### [Data supplied]
^^^^
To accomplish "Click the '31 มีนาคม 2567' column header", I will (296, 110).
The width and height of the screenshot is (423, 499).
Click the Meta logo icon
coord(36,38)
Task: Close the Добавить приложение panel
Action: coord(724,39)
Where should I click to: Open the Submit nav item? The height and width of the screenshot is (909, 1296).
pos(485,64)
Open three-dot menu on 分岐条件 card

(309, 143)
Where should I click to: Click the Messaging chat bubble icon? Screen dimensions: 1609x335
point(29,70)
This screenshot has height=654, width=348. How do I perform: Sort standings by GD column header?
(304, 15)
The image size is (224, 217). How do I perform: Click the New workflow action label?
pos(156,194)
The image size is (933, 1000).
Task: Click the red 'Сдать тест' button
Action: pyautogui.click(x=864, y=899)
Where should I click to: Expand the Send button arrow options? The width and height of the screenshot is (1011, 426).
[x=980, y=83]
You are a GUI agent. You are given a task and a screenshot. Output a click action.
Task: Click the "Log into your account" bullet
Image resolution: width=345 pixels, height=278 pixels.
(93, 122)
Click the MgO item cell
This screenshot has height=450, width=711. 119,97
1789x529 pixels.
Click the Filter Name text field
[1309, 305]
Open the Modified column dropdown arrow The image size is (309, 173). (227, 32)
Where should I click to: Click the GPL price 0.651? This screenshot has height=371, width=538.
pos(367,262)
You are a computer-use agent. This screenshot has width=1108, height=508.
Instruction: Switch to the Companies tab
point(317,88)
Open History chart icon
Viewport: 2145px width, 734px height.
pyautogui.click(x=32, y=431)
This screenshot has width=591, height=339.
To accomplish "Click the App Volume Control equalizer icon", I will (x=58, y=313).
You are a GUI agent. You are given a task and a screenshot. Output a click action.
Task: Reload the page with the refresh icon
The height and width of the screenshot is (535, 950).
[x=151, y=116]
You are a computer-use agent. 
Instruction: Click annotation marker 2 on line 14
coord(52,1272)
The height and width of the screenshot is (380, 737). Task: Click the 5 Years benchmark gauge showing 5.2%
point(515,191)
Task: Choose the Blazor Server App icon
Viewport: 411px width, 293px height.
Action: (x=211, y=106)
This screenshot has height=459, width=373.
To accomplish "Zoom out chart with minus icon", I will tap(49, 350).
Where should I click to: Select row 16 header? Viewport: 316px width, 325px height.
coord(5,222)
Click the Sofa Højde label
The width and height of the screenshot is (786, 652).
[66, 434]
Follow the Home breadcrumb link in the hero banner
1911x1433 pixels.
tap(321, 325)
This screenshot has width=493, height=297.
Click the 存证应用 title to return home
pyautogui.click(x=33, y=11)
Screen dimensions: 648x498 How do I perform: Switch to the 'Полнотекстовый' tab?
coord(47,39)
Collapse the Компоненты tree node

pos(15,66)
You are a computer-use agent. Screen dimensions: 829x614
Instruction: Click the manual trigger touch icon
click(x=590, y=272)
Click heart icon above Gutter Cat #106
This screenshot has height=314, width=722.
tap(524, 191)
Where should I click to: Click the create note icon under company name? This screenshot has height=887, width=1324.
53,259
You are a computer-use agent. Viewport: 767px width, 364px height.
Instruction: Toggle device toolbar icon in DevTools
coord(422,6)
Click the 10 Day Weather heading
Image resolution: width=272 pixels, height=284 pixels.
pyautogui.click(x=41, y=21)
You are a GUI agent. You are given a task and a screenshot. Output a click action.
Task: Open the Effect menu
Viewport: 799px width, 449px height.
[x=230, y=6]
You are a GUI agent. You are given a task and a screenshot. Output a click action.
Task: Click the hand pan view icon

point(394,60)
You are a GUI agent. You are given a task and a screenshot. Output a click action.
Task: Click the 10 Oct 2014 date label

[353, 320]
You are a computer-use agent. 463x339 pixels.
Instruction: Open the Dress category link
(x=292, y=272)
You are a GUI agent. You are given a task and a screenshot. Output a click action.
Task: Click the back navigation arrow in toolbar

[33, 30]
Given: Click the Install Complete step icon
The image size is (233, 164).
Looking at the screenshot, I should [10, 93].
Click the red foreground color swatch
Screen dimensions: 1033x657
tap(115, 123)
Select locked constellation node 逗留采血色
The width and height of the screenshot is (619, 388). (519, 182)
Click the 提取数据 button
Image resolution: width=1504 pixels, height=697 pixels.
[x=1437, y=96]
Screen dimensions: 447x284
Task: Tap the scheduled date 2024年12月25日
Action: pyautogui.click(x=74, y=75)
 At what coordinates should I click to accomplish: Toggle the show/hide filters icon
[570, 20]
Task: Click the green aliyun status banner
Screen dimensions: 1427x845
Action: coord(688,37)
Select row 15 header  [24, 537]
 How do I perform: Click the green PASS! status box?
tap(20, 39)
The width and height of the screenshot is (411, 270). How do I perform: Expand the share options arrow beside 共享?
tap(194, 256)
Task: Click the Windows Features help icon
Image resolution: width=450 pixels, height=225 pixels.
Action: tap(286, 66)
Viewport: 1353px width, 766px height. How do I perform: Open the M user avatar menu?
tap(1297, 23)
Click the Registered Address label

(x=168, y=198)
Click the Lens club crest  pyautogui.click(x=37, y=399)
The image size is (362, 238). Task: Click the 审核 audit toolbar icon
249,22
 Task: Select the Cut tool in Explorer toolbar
^^^^
### [Task directions]
Beginning with the first line above, transcribe all of the data exactly.

### [Answer to this exercise]
To accomplish "Click the '31 มีนาคม 2567' column header", I will (296, 110).
The width and height of the screenshot is (423, 499).
Click the Meta logo icon
coord(36,38)
Task: Close the Добавить приложение panel
Action: coord(724,39)
Where should I click to: Open the Submit nav item? The height and width of the screenshot is (909, 1296).
pos(485,64)
Open three-dot menu on 分岐条件 card

(309, 143)
Where should I click to: Click the Messaging chat bubble icon? Screen dimensions: 1609x335
point(29,70)
This screenshot has height=654, width=348. How do I perform: Sort standings by GD column header?
(304, 15)
The image size is (224, 217). How do I perform: Click the New workflow action label?
pos(156,194)
The image size is (933, 1000).
Task: Click the red 'Сдать тест' button
Action: pyautogui.click(x=864, y=899)
Where should I click to: Expand the Send button arrow options? The width and height of the screenshot is (1011, 426).
[x=980, y=83]
You are a GUI agent. You are given a task and a screenshot. Output a click action.
Task: Click the "Log into your account" bullet
Image resolution: width=345 pixels, height=278 pixels.
(93, 122)
Click the MgO item cell
This screenshot has height=450, width=711. 119,97
1789x529 pixels.
Click the Filter Name text field
[1309, 305]
Open the Modified column dropdown arrow The image size is (309, 173). (227, 32)
Where should I click to: Click the GPL price 0.651? This screenshot has height=371, width=538.
pos(367,262)
You are a computer-use agent. This screenshot has width=1108, height=508.
Instruction: Switch to the Companies tab
point(317,88)
Open History chart icon
Viewport: 2145px width, 734px height.
pyautogui.click(x=32, y=431)
This screenshot has width=591, height=339.
To accomplish "Click the App Volume Control equalizer icon", I will (x=58, y=313).
You are a GUI agent. You are given a task and a screenshot. Output a click action.
Task: Reload the page with the refresh icon
The height and width of the screenshot is (535, 950).
[x=151, y=116]
You are a computer-use agent. 
Instruction: Click annotation marker 2 on line 14
coord(52,1272)
The height and width of the screenshot is (380, 737). Task: Click the 5 Years benchmark gauge showing 5.2%
point(515,191)
Task: Choose the Blazor Server App icon
Viewport: 411px width, 293px height.
Action: (x=211, y=106)
This screenshot has height=459, width=373.
To accomplish "Zoom out chart with minus icon", I will tap(49, 350).
Where should I click to: Select row 16 header? Viewport: 316px width, 325px height.
coord(5,222)
Click the Sofa Højde label
The width and height of the screenshot is (786, 652).
[66, 434]
Follow the Home breadcrumb link in the hero banner
1911x1433 pixels.
tap(321, 325)
This screenshot has width=493, height=297.
Click the 存证应用 title to return home
pyautogui.click(x=33, y=11)
Screen dimensions: 648x498 How do I perform: Switch to the 'Полнотекстовый' tab?
coord(47,39)
Collapse the Компоненты tree node

pos(15,66)
You are a computer-use agent. Screen dimensions: 829x614
Instruction: Click the manual trigger touch icon
click(x=590, y=272)
Click heart icon above Gutter Cat #106
This screenshot has height=314, width=722.
tap(524, 191)
Where should I click to: Click the create note icon under company name? This screenshot has height=887, width=1324.
53,259
You are a computer-use agent. Viewport: 767px width, 364px height.
Instruction: Toggle device toolbar icon in DevTools
coord(422,6)
Click the 10 Day Weather heading
Image resolution: width=272 pixels, height=284 pixels.
pyautogui.click(x=41, y=21)
You are a GUI agent. You are given a task and a screenshot. Output a click action.
Task: Open the Effect menu
Viewport: 799px width, 449px height.
[x=230, y=6]
You are a GUI agent. You are given a task and a screenshot. Output a click action.
Task: Click the hand pan view icon

point(394,60)
You are a GUI agent. You are given a task and a screenshot. Output a click action.
Task: Click the 10 Oct 2014 date label

[353, 320]
You are a computer-use agent. 463x339 pixels.
Instruction: Open the Dress category link
(x=292, y=272)
You are a GUI agent. You are given a task and a screenshot. Output a click action.
Task: Click the back navigation arrow in toolbar

[33, 30]
Given: Click the Install Complete step icon
The image size is (233, 164).
Looking at the screenshot, I should [10, 93].
Click the red foreground color swatch
Screen dimensions: 1033x657
tap(115, 123)
Select locked constellation node 逗留采血色
The width and height of the screenshot is (619, 388). (519, 182)
Click the 提取数据 button
Image resolution: width=1504 pixels, height=697 pixels.
[x=1437, y=96]
Screen dimensions: 447x284
Task: Tap the scheduled date 2024年12月25日
Action: pyautogui.click(x=74, y=75)
 At what coordinates should I click to accomplish: Toggle the show/hide filters icon
[570, 20]
Task: Click the green aliyun status banner
Screen dimensions: 1427x845
Action: coord(688,37)
Select row 15 header  [24, 537]
 How do I perform: Click the green PASS! status box?
tap(20, 39)
The width and height of the screenshot is (411, 270). How do I perform: Expand the share options arrow beside 共享?
tap(194, 256)
Task: Click the Windows Features help icon
Image resolution: width=450 pixels, height=225 pixels.
Action: tap(286, 66)
Viewport: 1353px width, 766px height. How do I perform: Open the M user avatar menu?
tap(1297, 23)
Click the Registered Address label

(x=168, y=198)
Click the Lens club crest  pyautogui.click(x=37, y=399)
The image size is (362, 238). Task: Click the 审核 audit toolbar icon
249,22
 Task: Select the Cut tool in Explorer toolbar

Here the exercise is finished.